Tout le monde aura reconnu dans votre adversaire hypothétique, Donald Trump, président des États-Unis. Car Trump ignore les règles implicites des parties qu’il joue. C’est lui en effet qui a demandé à son entourage s’il était interdit que, ayant été reconnu coupable d’un méfait, il s’accorde à lui-même la grâce présidentielle. Et comme effectivement, personne avant lui n’ayant posé une question aussi incongrue, rien n’est dit dans les règlements qui l’exclue explicitement, Trump a commenté : « Eh bien dans ce cas-là, je n’hésiterai pas ! »
La longue liste de comportements de ce type de la part de Trump a conduit hier mercredi la commission sénatoriale judiciaire à Washington à mettre au point un texte mettant, à l’intention du Président, tous les points sur les « i », précisant que, non – comme tout le monde le comprend sauf lui apparemment – il n’a pas le droit de révoquer sans cause majeure le procureur spécial de la commission enquêtant sur son comportement à lui, tout Président qu’il soit.
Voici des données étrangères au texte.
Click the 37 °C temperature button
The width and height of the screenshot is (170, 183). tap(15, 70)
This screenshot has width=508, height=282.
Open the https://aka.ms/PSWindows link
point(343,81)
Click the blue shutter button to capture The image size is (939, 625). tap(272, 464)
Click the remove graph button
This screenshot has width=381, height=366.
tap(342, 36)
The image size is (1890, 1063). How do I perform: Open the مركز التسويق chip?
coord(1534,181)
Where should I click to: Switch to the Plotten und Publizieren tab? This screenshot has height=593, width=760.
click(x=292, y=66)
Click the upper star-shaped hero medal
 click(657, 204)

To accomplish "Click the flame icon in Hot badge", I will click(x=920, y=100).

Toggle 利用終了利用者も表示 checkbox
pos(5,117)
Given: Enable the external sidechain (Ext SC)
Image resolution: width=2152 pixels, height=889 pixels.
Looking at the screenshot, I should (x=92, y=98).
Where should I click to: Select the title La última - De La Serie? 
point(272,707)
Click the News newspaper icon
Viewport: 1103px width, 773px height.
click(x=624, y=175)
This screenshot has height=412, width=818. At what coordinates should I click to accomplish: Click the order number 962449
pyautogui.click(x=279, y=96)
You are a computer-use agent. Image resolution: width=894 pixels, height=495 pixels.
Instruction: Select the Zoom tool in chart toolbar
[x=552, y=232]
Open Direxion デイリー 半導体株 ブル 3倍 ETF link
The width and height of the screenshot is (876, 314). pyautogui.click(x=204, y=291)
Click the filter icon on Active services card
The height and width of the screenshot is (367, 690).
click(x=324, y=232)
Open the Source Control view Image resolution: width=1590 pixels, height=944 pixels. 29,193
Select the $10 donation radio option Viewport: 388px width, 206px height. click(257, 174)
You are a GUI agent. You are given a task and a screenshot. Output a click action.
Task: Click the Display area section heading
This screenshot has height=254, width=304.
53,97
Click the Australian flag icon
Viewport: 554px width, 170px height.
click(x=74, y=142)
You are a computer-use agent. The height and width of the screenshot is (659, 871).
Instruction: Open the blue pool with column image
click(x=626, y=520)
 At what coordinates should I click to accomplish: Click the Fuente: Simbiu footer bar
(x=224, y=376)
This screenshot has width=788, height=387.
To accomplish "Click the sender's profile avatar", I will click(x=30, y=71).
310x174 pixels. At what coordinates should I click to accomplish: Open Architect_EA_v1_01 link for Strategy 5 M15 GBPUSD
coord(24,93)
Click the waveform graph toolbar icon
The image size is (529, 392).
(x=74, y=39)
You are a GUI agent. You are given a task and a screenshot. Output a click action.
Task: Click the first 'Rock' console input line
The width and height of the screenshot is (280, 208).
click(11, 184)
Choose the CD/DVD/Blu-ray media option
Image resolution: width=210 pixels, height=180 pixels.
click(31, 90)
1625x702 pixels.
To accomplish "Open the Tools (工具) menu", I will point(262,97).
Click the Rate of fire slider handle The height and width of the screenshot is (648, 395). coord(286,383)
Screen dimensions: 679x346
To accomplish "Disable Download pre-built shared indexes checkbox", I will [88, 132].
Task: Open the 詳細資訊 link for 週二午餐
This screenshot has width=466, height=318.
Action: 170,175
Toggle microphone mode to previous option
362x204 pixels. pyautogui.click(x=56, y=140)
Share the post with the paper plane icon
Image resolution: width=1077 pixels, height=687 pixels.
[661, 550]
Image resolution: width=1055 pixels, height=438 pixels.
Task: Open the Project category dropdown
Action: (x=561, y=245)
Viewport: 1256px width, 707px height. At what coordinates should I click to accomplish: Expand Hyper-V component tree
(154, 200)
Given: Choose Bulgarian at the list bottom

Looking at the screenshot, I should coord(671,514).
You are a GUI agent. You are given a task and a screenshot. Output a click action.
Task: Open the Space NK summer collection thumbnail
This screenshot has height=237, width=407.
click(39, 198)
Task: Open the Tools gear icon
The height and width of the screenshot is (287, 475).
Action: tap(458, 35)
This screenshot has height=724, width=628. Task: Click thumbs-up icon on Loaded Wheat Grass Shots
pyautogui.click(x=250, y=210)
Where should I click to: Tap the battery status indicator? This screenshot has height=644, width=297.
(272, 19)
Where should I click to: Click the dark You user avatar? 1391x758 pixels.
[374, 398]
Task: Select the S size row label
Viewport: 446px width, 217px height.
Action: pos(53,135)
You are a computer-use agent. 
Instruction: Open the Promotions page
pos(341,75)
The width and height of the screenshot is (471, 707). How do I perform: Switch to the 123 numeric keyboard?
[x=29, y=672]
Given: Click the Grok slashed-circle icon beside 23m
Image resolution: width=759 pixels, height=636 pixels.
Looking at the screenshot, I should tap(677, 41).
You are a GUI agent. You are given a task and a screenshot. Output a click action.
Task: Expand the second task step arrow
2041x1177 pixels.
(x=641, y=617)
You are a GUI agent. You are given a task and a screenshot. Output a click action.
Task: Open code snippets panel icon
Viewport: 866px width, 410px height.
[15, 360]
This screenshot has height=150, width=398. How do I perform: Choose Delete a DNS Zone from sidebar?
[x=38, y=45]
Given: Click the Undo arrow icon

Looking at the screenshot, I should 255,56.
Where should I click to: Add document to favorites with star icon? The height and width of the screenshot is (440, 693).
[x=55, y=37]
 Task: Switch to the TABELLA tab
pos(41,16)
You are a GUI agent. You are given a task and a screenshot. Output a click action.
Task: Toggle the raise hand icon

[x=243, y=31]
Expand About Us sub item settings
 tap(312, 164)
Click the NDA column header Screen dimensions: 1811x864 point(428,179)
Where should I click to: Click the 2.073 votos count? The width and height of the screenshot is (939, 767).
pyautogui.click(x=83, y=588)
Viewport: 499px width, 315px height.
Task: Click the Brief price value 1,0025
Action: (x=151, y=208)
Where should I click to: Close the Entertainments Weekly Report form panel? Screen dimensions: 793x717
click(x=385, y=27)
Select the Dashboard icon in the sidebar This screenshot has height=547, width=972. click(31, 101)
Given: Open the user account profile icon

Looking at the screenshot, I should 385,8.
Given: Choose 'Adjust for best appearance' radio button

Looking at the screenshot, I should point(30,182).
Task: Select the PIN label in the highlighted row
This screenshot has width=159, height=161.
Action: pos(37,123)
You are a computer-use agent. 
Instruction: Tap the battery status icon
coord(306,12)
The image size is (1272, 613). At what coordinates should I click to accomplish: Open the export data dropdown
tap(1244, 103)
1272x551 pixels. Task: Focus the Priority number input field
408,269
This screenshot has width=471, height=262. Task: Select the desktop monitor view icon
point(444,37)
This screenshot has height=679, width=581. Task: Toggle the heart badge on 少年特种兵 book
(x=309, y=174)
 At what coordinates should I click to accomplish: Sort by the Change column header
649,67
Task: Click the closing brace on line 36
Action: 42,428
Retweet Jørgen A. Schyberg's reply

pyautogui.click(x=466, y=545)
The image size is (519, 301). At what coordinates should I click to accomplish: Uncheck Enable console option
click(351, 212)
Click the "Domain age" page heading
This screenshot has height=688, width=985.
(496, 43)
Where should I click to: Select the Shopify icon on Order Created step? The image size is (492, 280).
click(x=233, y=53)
L’initiative de ce projet de loi, dont le vote est à l’agenda du 26 avril, revient à quatre sénateurs appartenant aux deux principaux partis, deux Démocrates et deux Républicains : Cory Booker, Démocrate du New Jersey, Lindsey Graham, Républicain de Caroline du Sud, Chris Coons, Démocrate du Delaware, et Thom Tills, Républicain de Caroline du Nord.
En plus de mettre noir sur blanc ce qui avant Trump allait sans dire, le texte en préparation spécifie qu’un procureur spécial, tel Robert Mueller aujourd’hui, aurait le droit de contester sur une période de dix jours son limogeage, et que les documents qu’il aurait rassemblés seraient protégés de toute destruction aussi longtemps qu’une décision de justice n’aurait pas statué autrement.
Bien entendu, les Républicains n’ont montré aucun empressement jusqu’ici à faire voter ce genre de propositions, un vote allant immanquablement révéler aux yeux du public quels sénateurs parmi eux ne sont pas prêts à irriter la base du parti, laquelle manifeste toujours son soutien enthousiaste à un Président qui à ses yeux « donne un coup pied dans la fourmilière », et quels sont ceux qui, attachés à la République et ses institutions, refuseront de vendre leur âme au diable.
@Chabian Une étude des services de la CIA, datant de 1982 (document 14), analysait les effets de l’embargo sur Cuba…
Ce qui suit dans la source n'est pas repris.